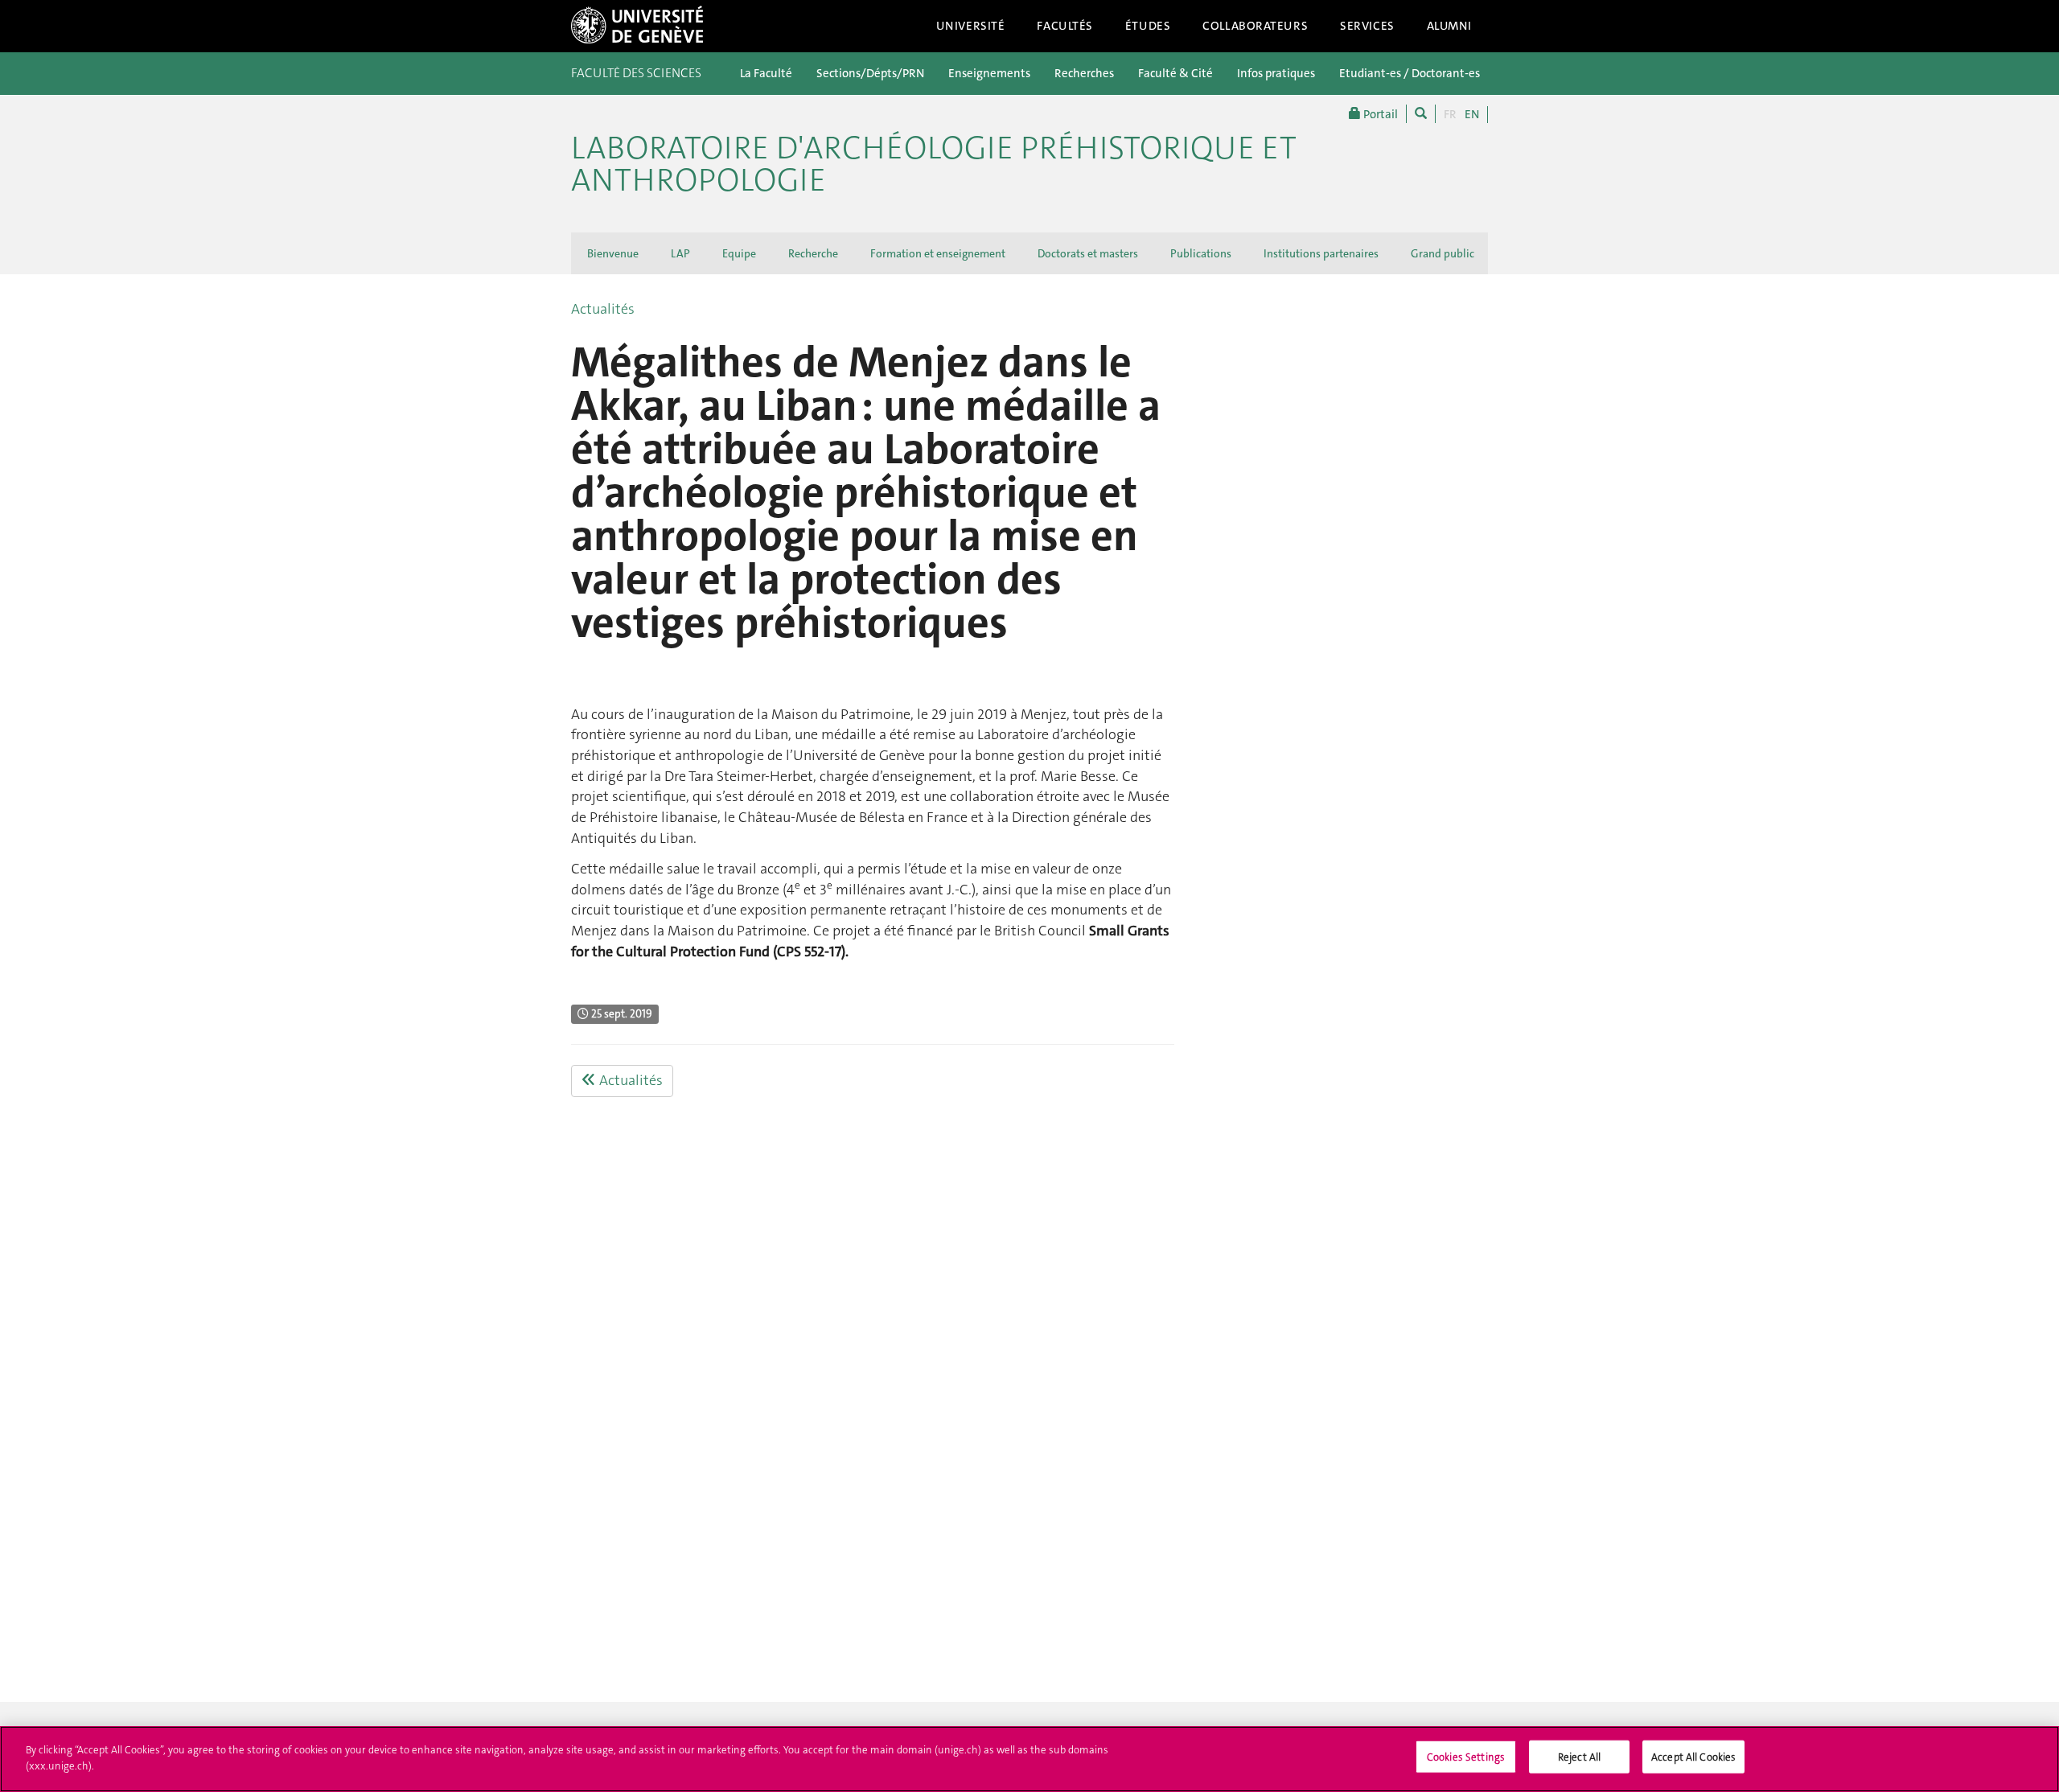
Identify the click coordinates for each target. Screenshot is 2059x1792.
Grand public (1442, 253)
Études (1147, 26)
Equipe (739, 253)
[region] (1029, 1759)
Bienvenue (613, 253)
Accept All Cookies (1693, 1757)
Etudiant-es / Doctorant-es (1409, 73)
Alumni (1449, 26)
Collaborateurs (1255, 26)
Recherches (1084, 73)
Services (1367, 26)
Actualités (603, 309)
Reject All (1579, 1757)
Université (970, 26)
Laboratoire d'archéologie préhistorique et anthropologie (934, 164)
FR (1450, 114)
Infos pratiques (1276, 73)
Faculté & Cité (1175, 73)
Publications (1200, 253)
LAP (680, 253)
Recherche (813, 253)
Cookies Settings (1466, 1757)
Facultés (1065, 26)
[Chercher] (1421, 114)
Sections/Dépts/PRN (870, 73)
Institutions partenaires (1321, 253)
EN (1472, 114)
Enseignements (989, 73)
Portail (1379, 114)
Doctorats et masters (1088, 253)
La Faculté (766, 73)
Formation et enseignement (937, 253)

Task goal:
Everything from the first line of the entries through the line that contains "Actualités (603, 309)" is to be reproduced exactly, except the pictures.

Solution to the problem:
Identify the click coordinates for each target. Screenshot is 2059x1792.
Grand public (1442, 253)
Études (1147, 26)
Equipe (739, 253)
[region] (1029, 1759)
Bienvenue (613, 253)
Accept All Cookies (1693, 1757)
Etudiant-es / Doctorant-es (1409, 73)
Alumni (1449, 26)
Collaborateurs (1255, 26)
Recherches (1084, 73)
Services (1367, 26)
Actualités (603, 309)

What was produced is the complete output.